The spark test should be done with all of the spark plugs removed in order to obtain the highest cranking rpm. THe engine must obtain approximately 300 rpm in order to engage the ignition properly for that spark test. Having even one spark plug installed is going to slow it down!

If possible, running on a flushette with the water turned on full blast and engine running at idle....... One at a time, with insulated pliers, pull the spark plug wire off of a cylinder... put it back on... go to the next spark plug and repeat until you've been to all of the spark plugs. If the spark exists, you'll be able to hear it over the roar of the engine when you hold it close to the plug.

You should have the same response, the same rpm drop on all cylinders when you pull the related spark plug wire. Do you?
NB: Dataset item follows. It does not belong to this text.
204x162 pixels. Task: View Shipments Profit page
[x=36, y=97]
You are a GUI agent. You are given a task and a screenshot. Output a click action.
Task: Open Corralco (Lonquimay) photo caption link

Do you have spark on all cylinders?

If you do not have spark on all cylinders, then obviously a ignition problem exists... BUT if you do have spark on all cylinders and when doing the "pull the spark plug wire test", you have a cylinder or cylinders that give no response, no drop in rpms, that would lead me into the fuel system (carburetors).

The brass high speed jets are located in the bottom center portion of the float chambers and fuel must flow freely thru them before it can gain entrance to any other fuel passageway. It's best to clean them manually and carefully with a piece of single strand steel wire as carburetor cleaner just doesn't do that job properly... this would be worth double checking.

One clogged high speed jet...... the engine will fall on its face when throttle is applied.

Also... if the engine seems to lose a lot of power when put into gear, check the shift cutout switch. To do so, find the switch by following the shift linkage feom the cable to the engine. You'll come across a weird looking switch with two wires, one black, one black/yellow. Follow the black/yellow wire from that shift switch to its plug in connector and disconnect it which eliminates the shift switch function. If this test causes your problem to cease, then obviously the switch needs replacing.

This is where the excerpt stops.